Hiromasa blinked. "Are scent-demons attracted to all types of incense?"
"Only those that smell sweetest, or are the most expensive. The demons are the spirits of those who sold bad incense during their lifetimes."
"And Nose is one of those demons?"
Seimei opened his fan and hid a yawn behind it. "I imagine so. A very powerful scent-demon, though, since she can take human shape."

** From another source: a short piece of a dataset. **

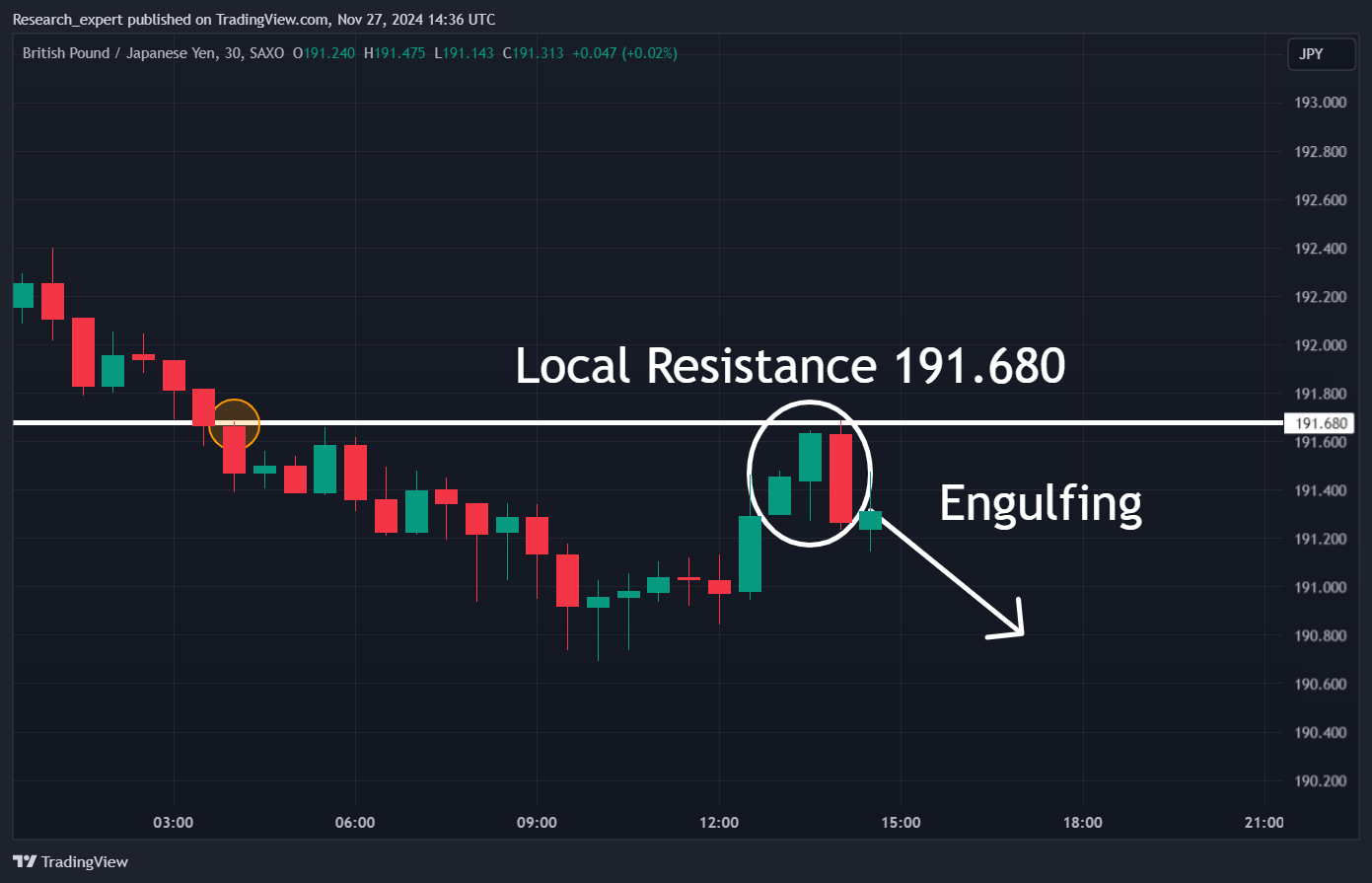The height and width of the screenshot is (883, 1372).
Task: Select the 191.680 price label on the axis
Action: (x=1321, y=423)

"So when the servants burn incense in the brazier, when they hang my robes to perfume them… the incense-eating scent-demons are also present? In my home?"
"Yes. Unless you have a charm to banish them."
"I want a charm." Hiromasa crept closer to Seimei. "I don't want demons in my house. You never told me about these things before!"
"Most of the time they're not dangerous." Seimei played with his fan, examining the pattern on the paper. "Occasionally a scent-demon will become angry. It fights with the embers and rouses a spark that catches a length of silk and sets the whole house on fire."
Hiromasa stared at him, thinking of how many times the imperial palace had burned down. He thought of the fires that swept almost monthly through the districts of Heian-Kyo. Some were contained before the damage spread very far; other fires devastated large areas of the city.
He swallowed. "Are the great fires caused by angry scent-demons?"
Seimei snapped his fan shut. "Sometimes." He tilted his head, brushing his cheek with the fan. "Mostly it's human error. Not all demons seek to destroy mankind. Many are quite harmless."
"Harmless!" Hiromasa couldn't imagine such a thing as a harmless demon. He sat up. "Seimei. You said there were two reasons you didn't burn incense."
"So I did."
"Well?" Hiromasa waited for his reply. "What is the second reason?"
"The second reason is one of comfort. You see," Seimei paused and gave him a gleaming look, "foxes don't like smoke."